**RECORDS SUPPLIED**
↓

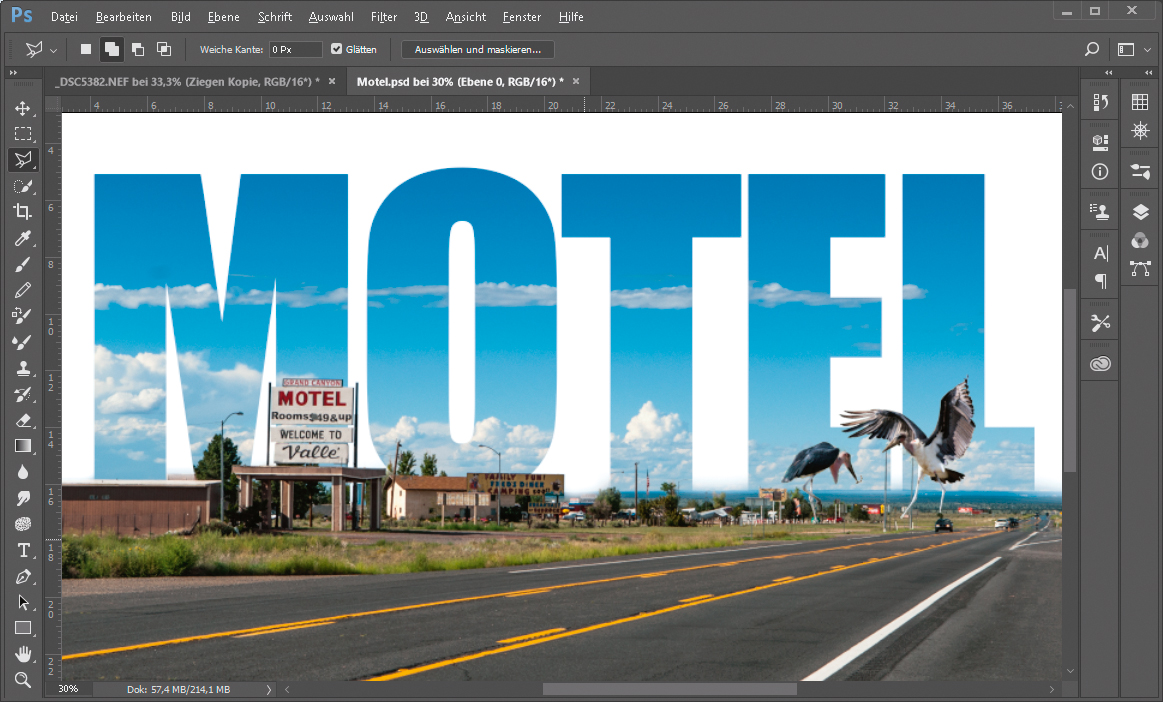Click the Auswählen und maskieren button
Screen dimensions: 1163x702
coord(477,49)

↑
↓

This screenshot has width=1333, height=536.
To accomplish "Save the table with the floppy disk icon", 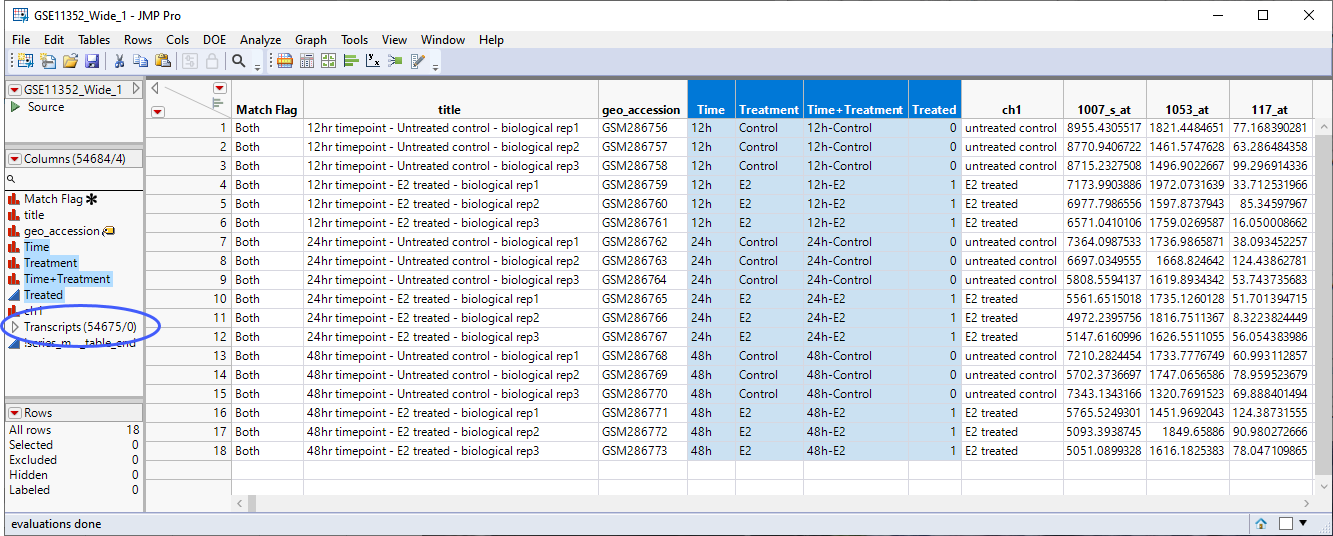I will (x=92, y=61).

↑

**WRITTEN PROBLEM**
Repeat the rows from the line with "Click the Auswählen und maskieren button" up to and including the line with "coord(477,49)". Leave the pictures out.

**THE REPLY**
Click the Auswählen und maskieren button
Screen dimensions: 1163x702
coord(477,49)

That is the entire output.